Stored data
──────────────────────────────

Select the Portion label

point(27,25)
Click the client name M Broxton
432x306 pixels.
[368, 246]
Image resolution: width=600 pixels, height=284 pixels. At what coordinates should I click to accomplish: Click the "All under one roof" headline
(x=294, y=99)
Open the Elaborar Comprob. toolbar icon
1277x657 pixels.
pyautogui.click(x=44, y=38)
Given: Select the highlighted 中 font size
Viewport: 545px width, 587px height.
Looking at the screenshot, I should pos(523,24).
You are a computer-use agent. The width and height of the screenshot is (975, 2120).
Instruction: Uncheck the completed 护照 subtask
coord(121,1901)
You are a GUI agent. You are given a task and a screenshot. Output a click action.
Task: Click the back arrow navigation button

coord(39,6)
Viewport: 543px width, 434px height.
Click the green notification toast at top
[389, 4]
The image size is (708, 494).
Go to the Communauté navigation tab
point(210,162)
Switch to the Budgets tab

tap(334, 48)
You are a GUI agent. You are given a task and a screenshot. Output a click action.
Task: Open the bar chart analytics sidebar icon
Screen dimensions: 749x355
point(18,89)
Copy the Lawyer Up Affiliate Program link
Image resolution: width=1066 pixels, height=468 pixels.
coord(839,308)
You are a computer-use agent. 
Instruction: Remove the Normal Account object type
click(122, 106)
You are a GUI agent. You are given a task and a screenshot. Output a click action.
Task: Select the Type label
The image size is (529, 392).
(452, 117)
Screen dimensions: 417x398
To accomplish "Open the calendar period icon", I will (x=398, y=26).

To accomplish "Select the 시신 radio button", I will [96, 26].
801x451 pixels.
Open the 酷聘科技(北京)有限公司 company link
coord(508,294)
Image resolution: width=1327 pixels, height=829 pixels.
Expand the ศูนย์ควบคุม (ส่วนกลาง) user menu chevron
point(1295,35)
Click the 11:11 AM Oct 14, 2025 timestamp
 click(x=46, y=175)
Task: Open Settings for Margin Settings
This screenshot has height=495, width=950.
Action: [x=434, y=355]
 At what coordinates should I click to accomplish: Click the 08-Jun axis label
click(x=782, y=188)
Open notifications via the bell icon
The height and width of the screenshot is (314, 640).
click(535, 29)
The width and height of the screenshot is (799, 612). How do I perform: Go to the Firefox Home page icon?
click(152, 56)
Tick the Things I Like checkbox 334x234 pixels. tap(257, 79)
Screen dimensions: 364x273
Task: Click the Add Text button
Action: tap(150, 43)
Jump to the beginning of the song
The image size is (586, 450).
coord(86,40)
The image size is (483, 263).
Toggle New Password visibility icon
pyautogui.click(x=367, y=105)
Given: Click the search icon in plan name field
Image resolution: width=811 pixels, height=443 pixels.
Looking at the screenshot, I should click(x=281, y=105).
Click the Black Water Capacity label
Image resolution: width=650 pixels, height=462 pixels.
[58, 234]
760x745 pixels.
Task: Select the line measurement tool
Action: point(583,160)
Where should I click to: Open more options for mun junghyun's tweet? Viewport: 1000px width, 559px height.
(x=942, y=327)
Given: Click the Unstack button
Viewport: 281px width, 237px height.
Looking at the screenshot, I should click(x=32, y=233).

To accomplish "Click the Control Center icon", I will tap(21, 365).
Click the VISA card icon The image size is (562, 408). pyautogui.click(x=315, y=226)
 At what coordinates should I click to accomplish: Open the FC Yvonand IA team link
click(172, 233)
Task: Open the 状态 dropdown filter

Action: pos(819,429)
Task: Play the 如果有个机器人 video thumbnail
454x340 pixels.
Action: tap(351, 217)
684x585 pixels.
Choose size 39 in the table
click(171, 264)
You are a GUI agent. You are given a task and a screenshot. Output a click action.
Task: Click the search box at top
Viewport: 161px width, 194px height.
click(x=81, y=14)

──────────────────────────────

• _Task to carry out_:
The expected answer is every line in the data above that carries the string "search".

• _Exercise solution_:
Given: Click the search icon in plan name field
Task: Click the search box at top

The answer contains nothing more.